A host of non-governmental organisations are calling on the Government to revise its resettlement strategy, to ensure asylum seekers get access to housing, education and healthcare.
To mark World Refugee Day today, Amnesty International also wants New Zealand to "step up" and increase the number of refugees offered protection, arguing the limit of 750 limit is too low.
International law states there is no difference between those who flee to New Zealand claiming asylum, and so called "quota refugees" who arrive from camps as part of the United Nations programme. About 300 asylum seekers arrive every year, with about a third recognised as refugees.
Auckland Refugee Council executive director Marian Kleist said they faced barriers accessing the same support, English-language education, housing and healthcare that was offered to quota refugees.
"They are often traumatised having had to flee, often leaving family behind," she said.
"Many of them are the most destitute."
In 2012, the Government cut funding to the council, which helps refugees navigate the system, find homes and apply for benefits.
"We have no idea how we are going to get through the year," Kleist said.
"Immigration and the Government are not interested in giving any support to asylum seekers whatsoever.
"To be perfectly frank, if we didn't offer them accommodation they would either be living in very vulnerable situations or on the streets - and this includes families at times too."
Changemakers Refugee Forum researcher Alia Bloom agreed the disparity had created a "twilight" of "isolated and invisible" people.
Her report "Marking Time", published last year, found asylum seekers struggled from a lack of communication from officials.
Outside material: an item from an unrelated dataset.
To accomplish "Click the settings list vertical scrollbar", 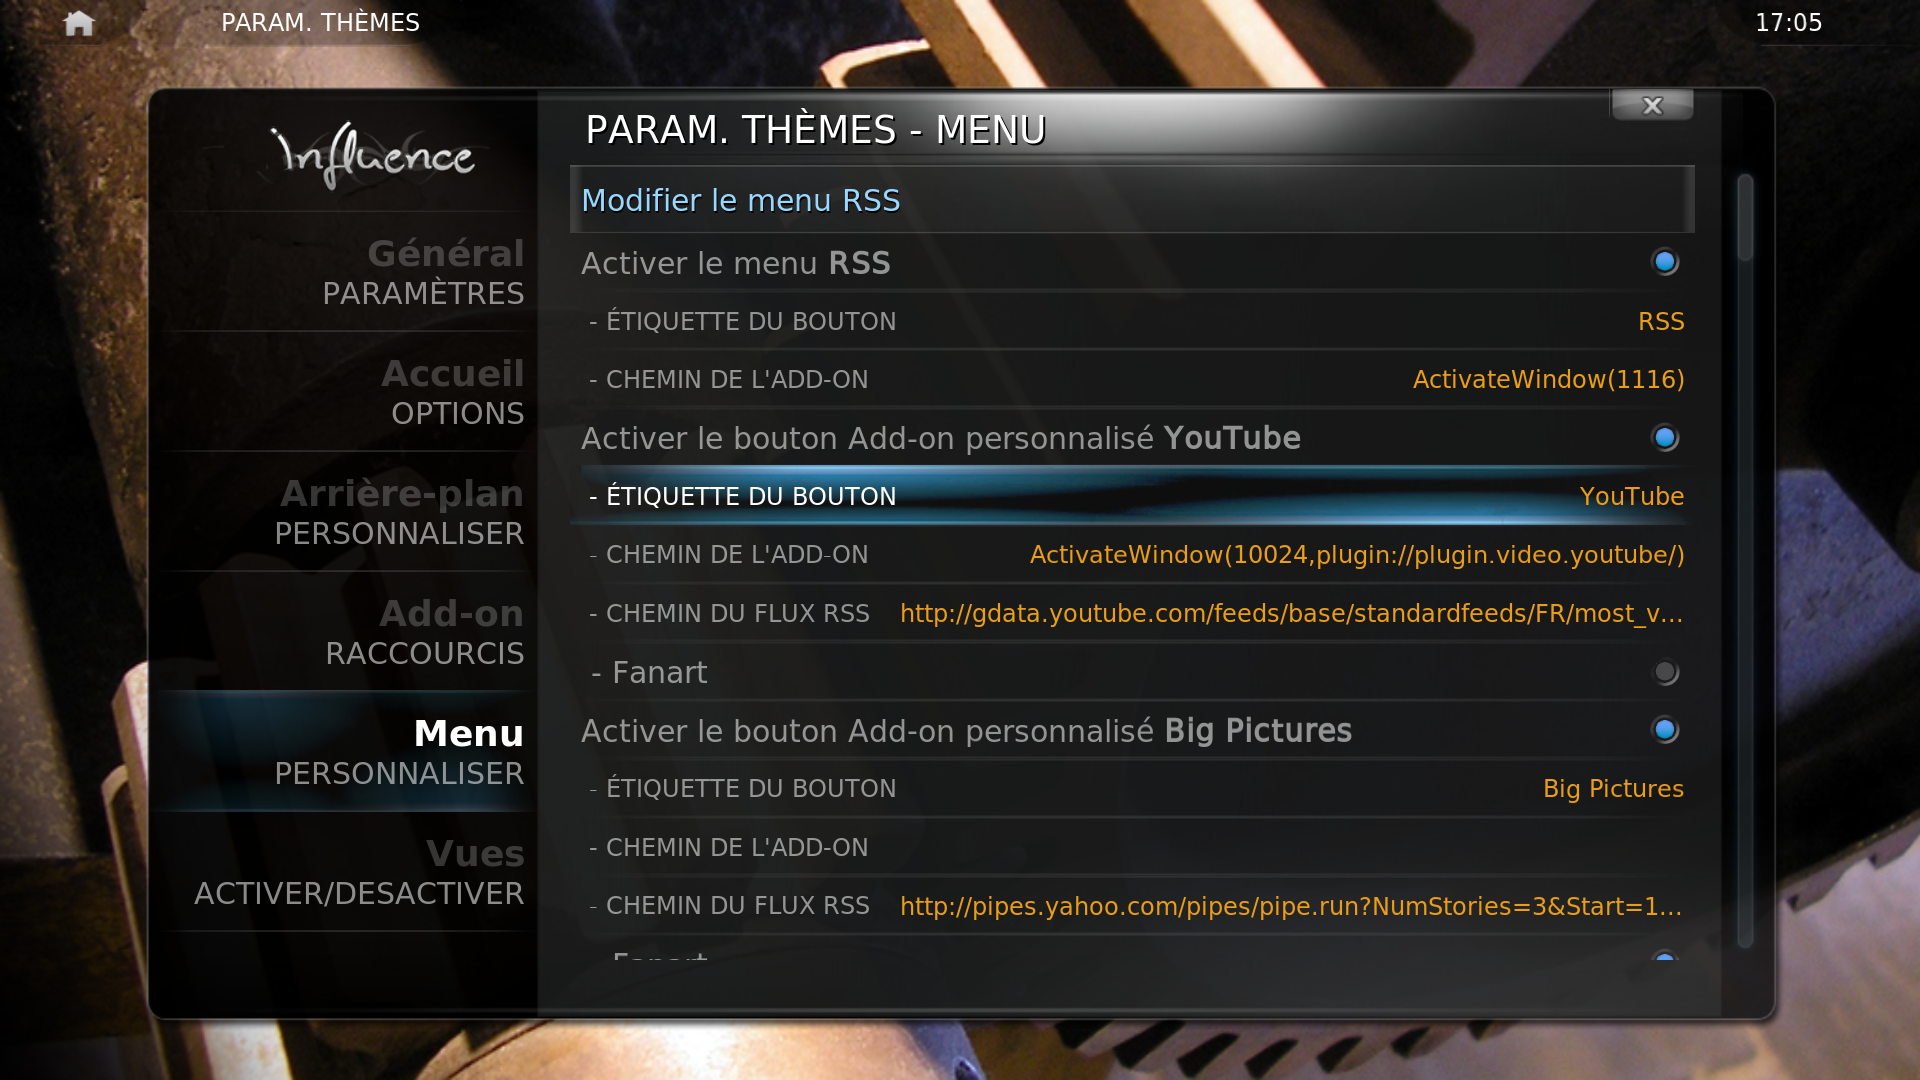I will coord(1745,560).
Often already traumatised, they were left stressed and often exploited through illicit demands for fees from their community.
"If there is no distinction under international law . We don't really understand why there should be a distinction in the services and support they get," Bloom said.
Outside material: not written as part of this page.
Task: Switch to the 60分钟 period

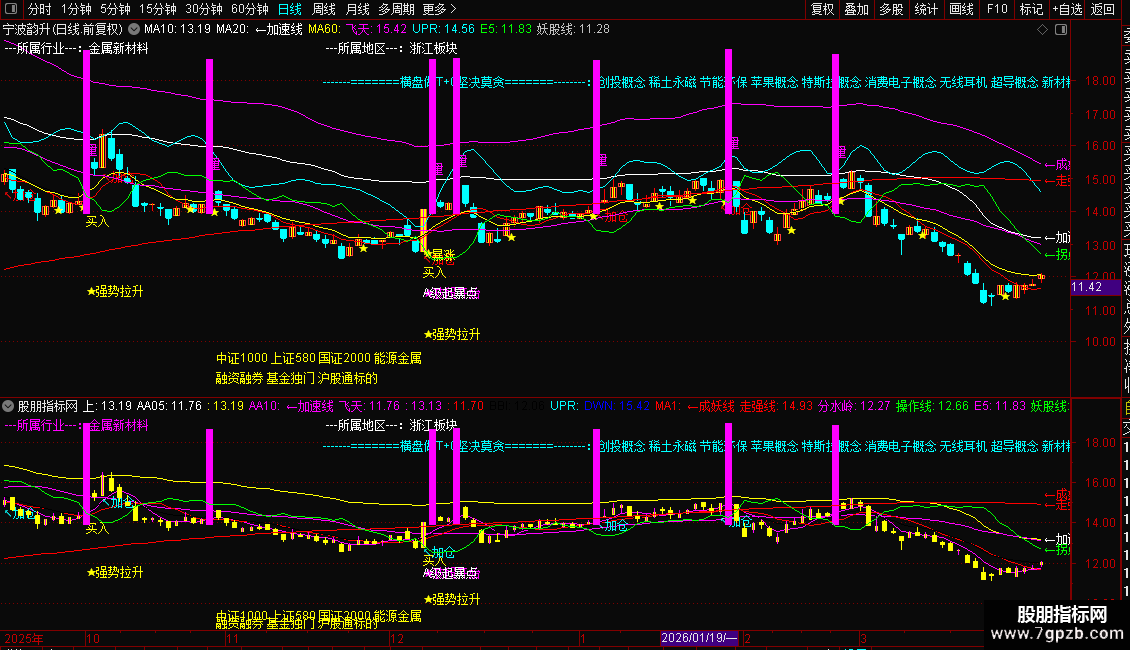Action: point(249,9)
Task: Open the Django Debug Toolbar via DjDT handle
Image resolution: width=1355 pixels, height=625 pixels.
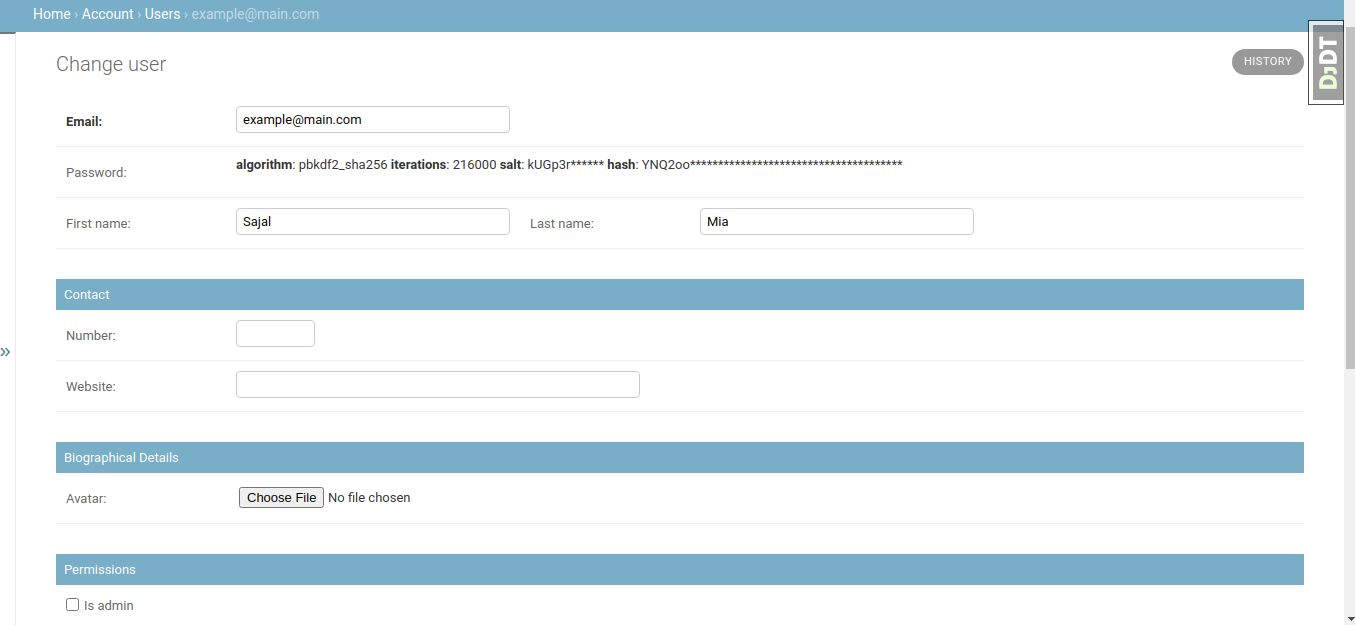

"The spectre of the 'boat people' - even though they never arrived - seems to be prominent in that political consciousness."
Amnesty New Zealand's advocacy manager Amanda Brydon said New Zealand had an obligation to protect and recognise asylum seekers' rights.
"They need to be treated as people and have access to these services," she said.
"It's not just about putting in obstacles so people go home... anecdotally, it seems like they are treated like the bad guys.
"The fact that they have gone through so much already... are often torture survivors or have left family at home. It doesn't need to be that hard."
Brydon called for a hike in the UN quota, which had not changed since 1987, and an additional "crisis quota" to give sanctuary to those fleeing conflicts such as those in Syria and South Sudan.
Immigration minister Michael Woodhouse said the Government had a "strong record of supporting refugees and refugee communities".
A resettlement strategy launched in 2012, was commended by the UNHCR as world-leading.
"All asylum seekers in New Zealand are eligible to access public health and mental health services,' he said.